# INSTRUCCIÓN DADA A
Traduce al inglés esta oración del fragmento sobre los finales y los comienzos: "Sin embargo, el comienzo no cuenta con un relato previo."

# FRAGMENTO
Damos más importancia a aquello que acaba que a todo lo que continua o a cada cosa que comienza… El final aparece con la rotundidad de su objetividad, y aunque ya sea tarde, con frecuencia se percibe más como una advertencia de lo que puede ocurrir que como una realidad de lo ya sucedido.
Esa especie de advertencia centrada en el pasado es la que hace de las crónicas sobre finales algo muy creíble, como si el relato tuviera un matiz de irremediable, de destino por alcanzar, de profecía… cuando en verdad ya ha sucedido y las palabras se han rubricado sobre los hechos.
Sin embargo, el comienzo no cuenta con un relato previo. Parece que la simple referencia a ese inicio, en lugar de un anuncio para que suceda, puede actuar como una especie de maleficio para romperlo y deshacerlo en la nada… Quizás por ello, al contrario que en el final, ni siquiera cuando ya ha comenzado la historia, el momento, la relación, el instante… se quiere hablar de ello; como si al hacerlo pudiera perderse en la espera o en el error.

# ENTRADAS PROPORCIONADAS
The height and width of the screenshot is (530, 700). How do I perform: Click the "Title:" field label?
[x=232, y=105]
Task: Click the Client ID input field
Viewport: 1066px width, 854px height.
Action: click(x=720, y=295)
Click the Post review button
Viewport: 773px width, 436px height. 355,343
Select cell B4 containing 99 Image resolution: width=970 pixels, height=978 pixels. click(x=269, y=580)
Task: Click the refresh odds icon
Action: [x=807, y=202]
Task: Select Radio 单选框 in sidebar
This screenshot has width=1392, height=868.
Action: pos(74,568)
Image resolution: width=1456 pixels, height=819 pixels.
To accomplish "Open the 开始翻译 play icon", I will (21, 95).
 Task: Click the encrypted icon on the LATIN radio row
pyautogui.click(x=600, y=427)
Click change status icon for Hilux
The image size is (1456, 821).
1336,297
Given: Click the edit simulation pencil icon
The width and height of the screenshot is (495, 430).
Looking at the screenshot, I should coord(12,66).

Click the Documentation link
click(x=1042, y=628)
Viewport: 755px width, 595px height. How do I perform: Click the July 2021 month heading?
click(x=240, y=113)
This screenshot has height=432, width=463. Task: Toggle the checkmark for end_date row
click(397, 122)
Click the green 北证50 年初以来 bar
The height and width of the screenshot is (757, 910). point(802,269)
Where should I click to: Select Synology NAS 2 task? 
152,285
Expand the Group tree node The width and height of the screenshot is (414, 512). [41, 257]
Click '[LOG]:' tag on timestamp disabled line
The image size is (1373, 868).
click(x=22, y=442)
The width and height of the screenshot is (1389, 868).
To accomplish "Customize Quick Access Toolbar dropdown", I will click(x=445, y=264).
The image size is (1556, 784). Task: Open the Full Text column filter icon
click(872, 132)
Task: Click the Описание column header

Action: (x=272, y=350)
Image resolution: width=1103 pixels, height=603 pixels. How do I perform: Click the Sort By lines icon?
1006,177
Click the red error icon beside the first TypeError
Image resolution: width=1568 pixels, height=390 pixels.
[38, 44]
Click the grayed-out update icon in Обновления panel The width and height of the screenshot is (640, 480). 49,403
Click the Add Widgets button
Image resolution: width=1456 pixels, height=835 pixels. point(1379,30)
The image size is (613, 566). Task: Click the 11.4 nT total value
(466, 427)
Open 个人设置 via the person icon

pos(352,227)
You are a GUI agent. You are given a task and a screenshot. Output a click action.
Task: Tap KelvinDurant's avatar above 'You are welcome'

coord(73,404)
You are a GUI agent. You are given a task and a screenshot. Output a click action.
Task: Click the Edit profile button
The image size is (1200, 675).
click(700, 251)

# INSTRUCCIÓN DADA B
Imprime sin cambios las líneas de las entradas que van desde la que contiene "Select cell B4" hasta la que contiene "Action: pos(74,568)", ambas incluidas.

# RESPUESTA A
However, the beginning does not have a prior account.

# RESPUESTA B
Select cell B4 containing 99 Image resolution: width=970 pixels, height=978 pixels. click(x=269, y=580)
Task: Click the refresh odds icon
Action: [x=807, y=202]
Task: Select Radio 单选框 in sidebar
This screenshot has width=1392, height=868.
Action: pos(74,568)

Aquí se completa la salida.